I'm on my way out of town for the next week or so. While I'm gone, you're encouraged to see Kristen Kosmas' fine Hello Failure at PS122 and The Break-Up/The Happy Sad at the Flea; also at PS122 is Kevin Augustine's Bride, which begins performances this Sunday, 16 March.

I've received an email or two recently about some of the more theoretical writings on Superfluities Redux, especially the "95 Sentences" and the Organum. Most of the comments have regarded the difficulty and density of some of these texts, for which I offer no excuse; the struggle I have with these ideas is a part of my writing about them. But I thought, as background, I might offer a short list of books on my bedside table, which inform my own writing. It might (or might not) be useful to someone else; I regard them all as having unique implications for drama, tragedy and theatre:

Julia Kristeva's Black Sun. A frequent criticism thrown at contemporary tragedians is that they are pessimistic or dour; Kristeva's study of depression and melancholia nonetheless argues that there is a unique, necessary beauty in the confrontation of loss and catastrophe. Read alongside her Powers of Horror: An Essay on Abjection, which implies an extension of the work of Georges Bataille into the contemporary psychoanalysis (and subsequent philosophy) of Lacan, it is hard not to be led directly to the theatre practice of Howard Barker and Sarah Kane -- often painted as pessimists or miserabilists themselves. But they are not. Kristeva demonstrates why.

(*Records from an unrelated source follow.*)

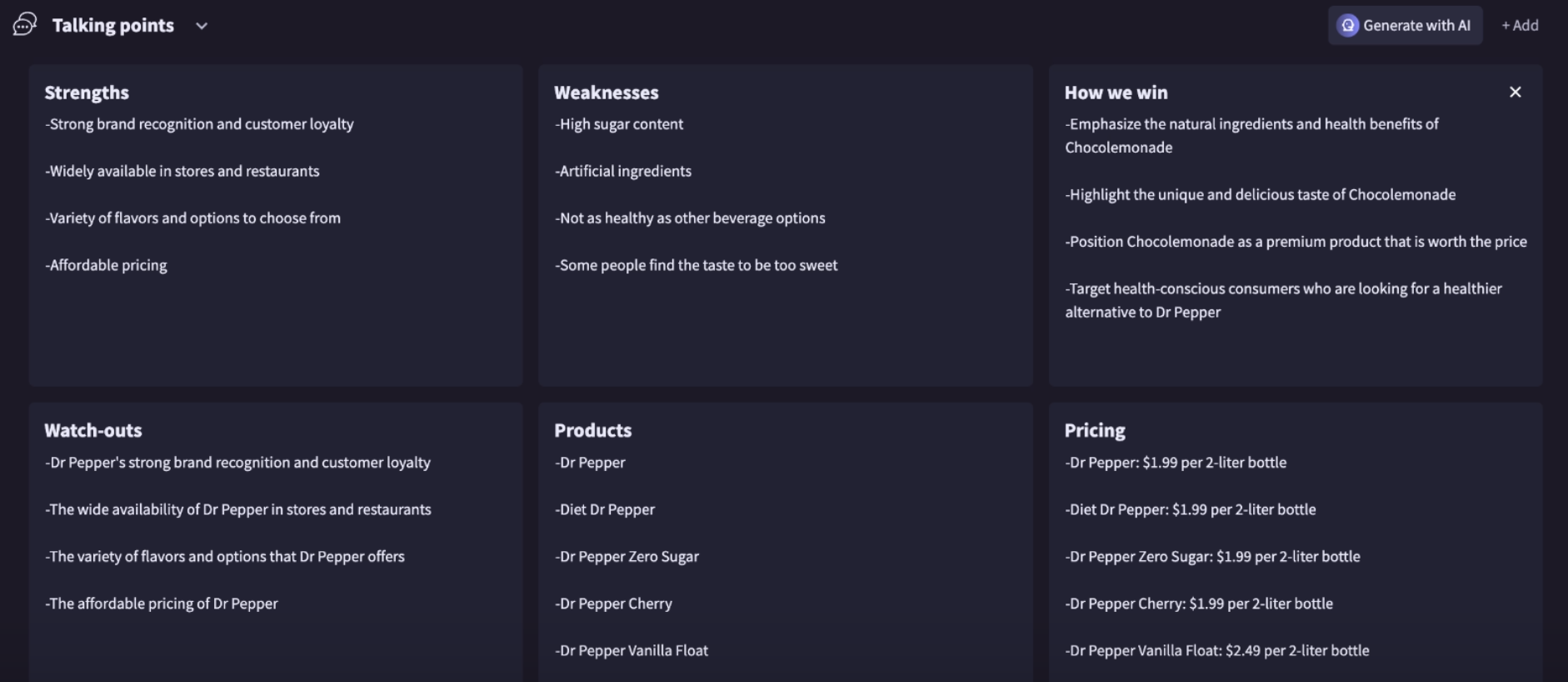Select the Dr Pepper Zero Sugar product

click(x=627, y=556)
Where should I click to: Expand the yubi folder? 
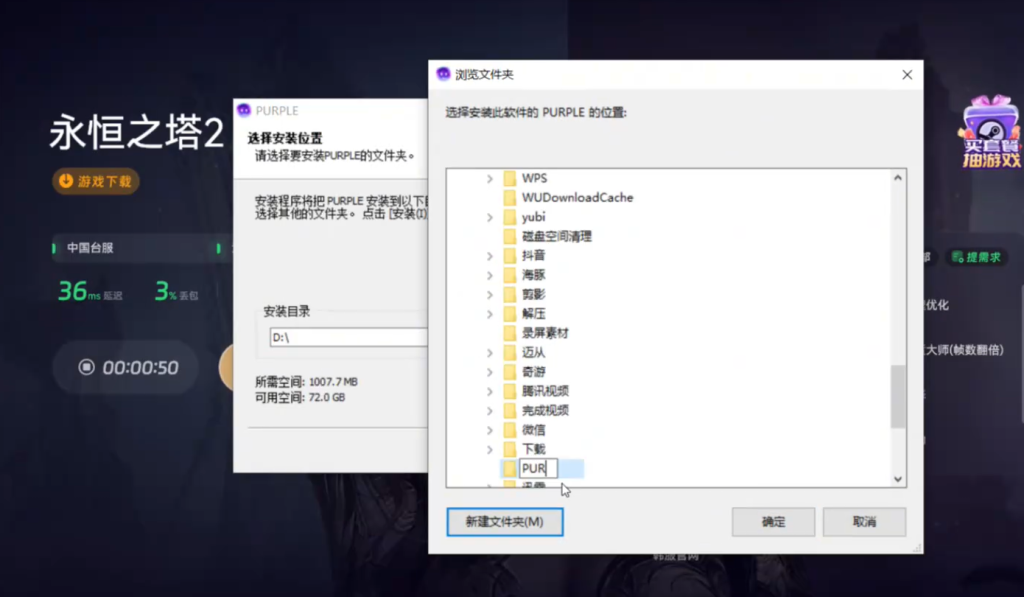pos(490,217)
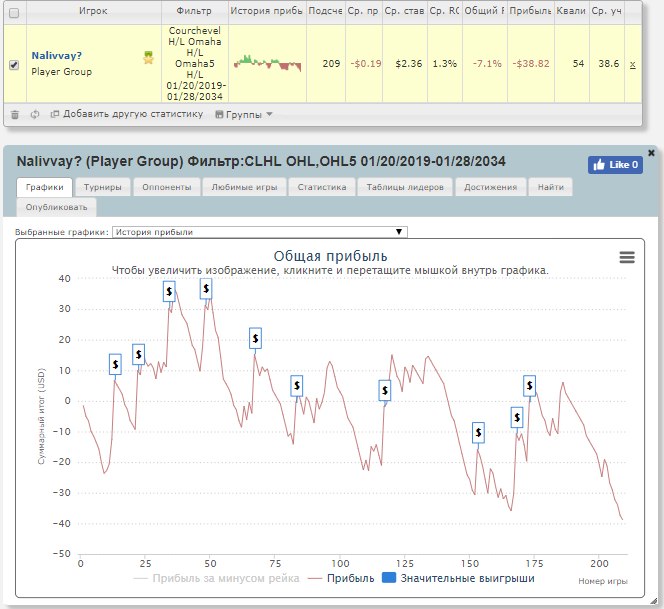Open the Выбранные графики dropdown

(260, 232)
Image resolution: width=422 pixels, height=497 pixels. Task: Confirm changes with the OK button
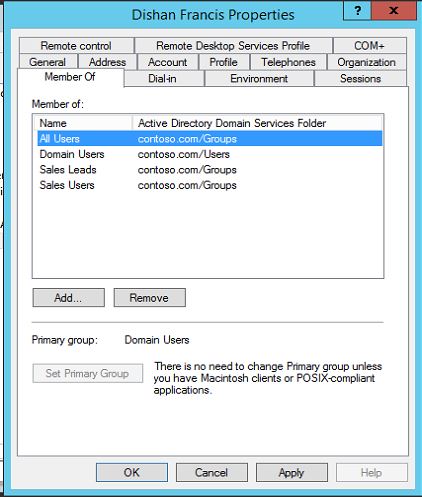132,472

Howard Barker's Arguments for a Theatre seems to have a permanent place on that bedside table, as indispensible inspiration. Today this attracts me, from the essay "Honouring the Audience": "A new theatre will be over-ambitious. It will not settle for anything less than a full company of actors. The stage should swarm with life. No new writer should be taught economy, no matter what the economy demands. The new writer should be shown that the stage is a relentless space and never a room. If the new writer is taught economy the theatre will itself shrink to the size of an attic. It is probably time to shut the studio theatres in the interests of the theatre." But, at the same time, the tension between this idea and the work of Harold Pinter, which is all about a few people in small rooms and which I'm also re-reading, is fascinating rather than contradictory to me.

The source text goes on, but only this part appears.